*Exercise*
Which lines in the records below contain the string "height"? Gather and copy each one, treating uppercase and lowercase as different.

[start]

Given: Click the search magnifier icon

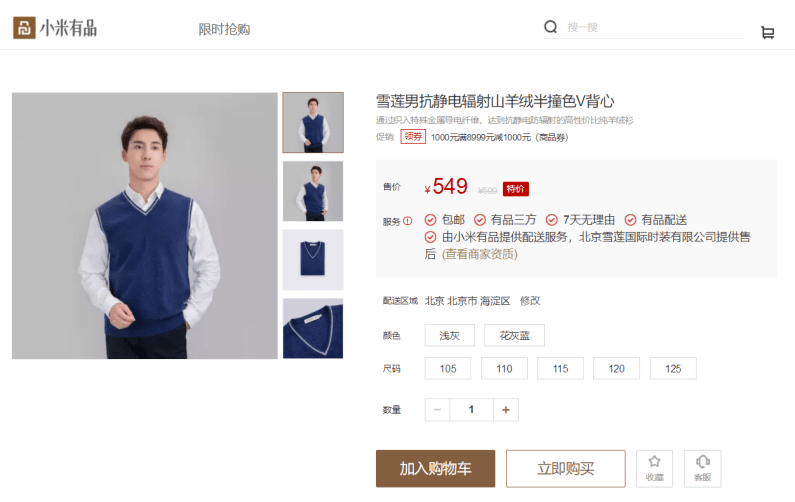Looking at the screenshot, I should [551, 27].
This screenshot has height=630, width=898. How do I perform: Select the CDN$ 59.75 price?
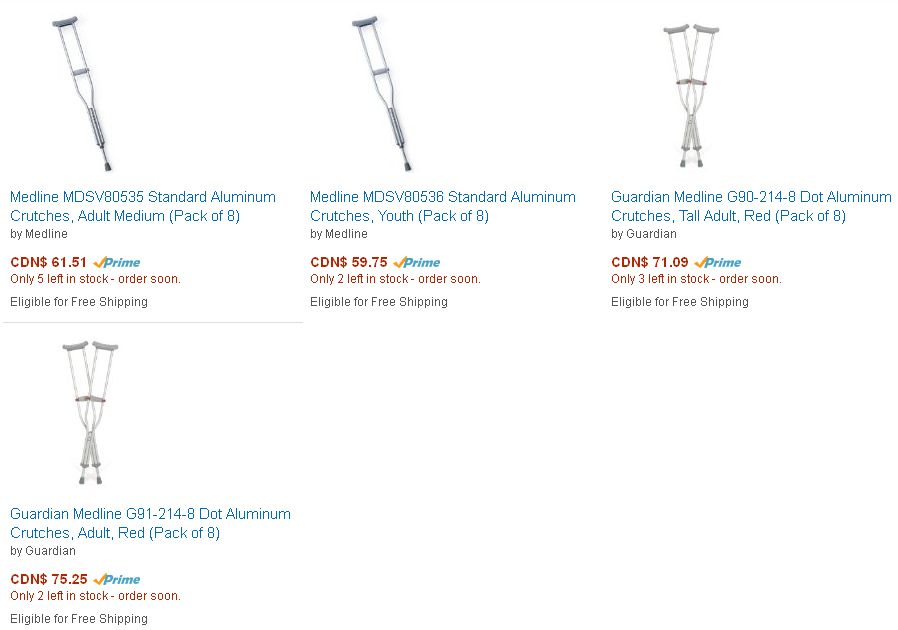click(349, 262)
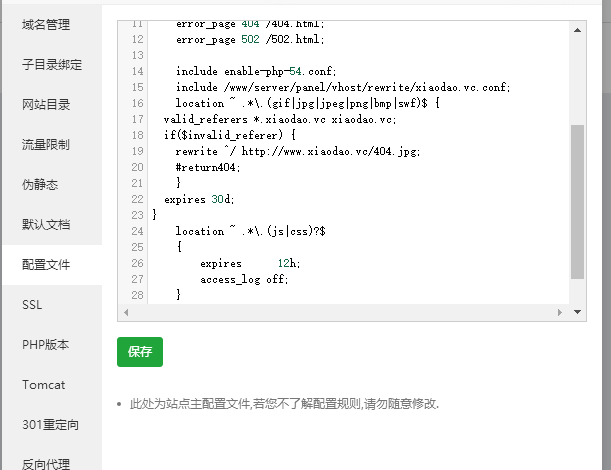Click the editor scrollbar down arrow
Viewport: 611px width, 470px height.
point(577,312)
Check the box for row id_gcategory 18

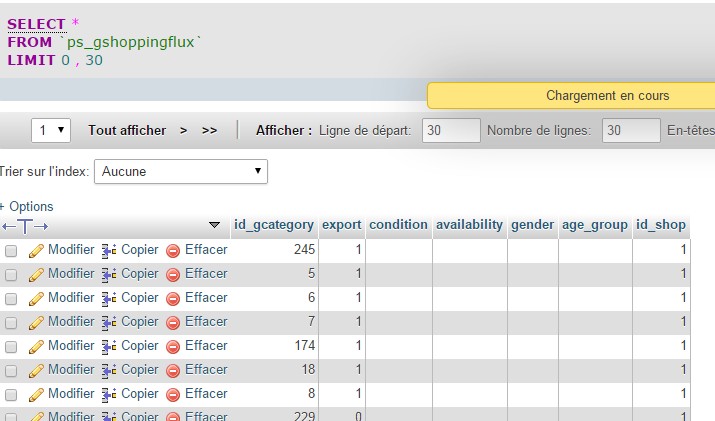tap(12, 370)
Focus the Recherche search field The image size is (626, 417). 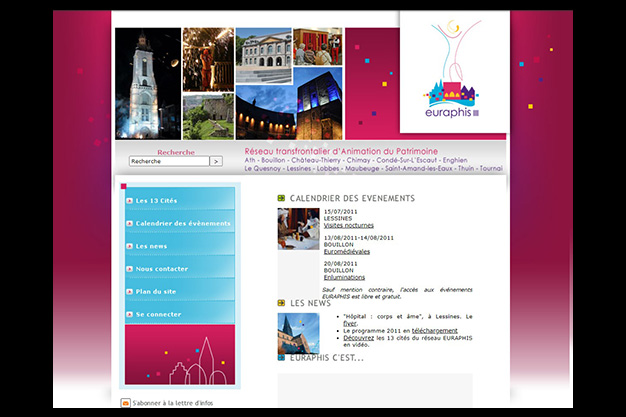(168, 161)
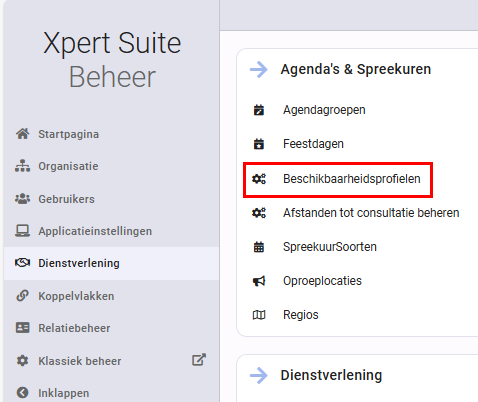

[end]

*Complete response*
This screenshot has height=630, width=898. How do I perform: Select the CDN$ 59.75 price?
Viewport: 611px width, 470px height.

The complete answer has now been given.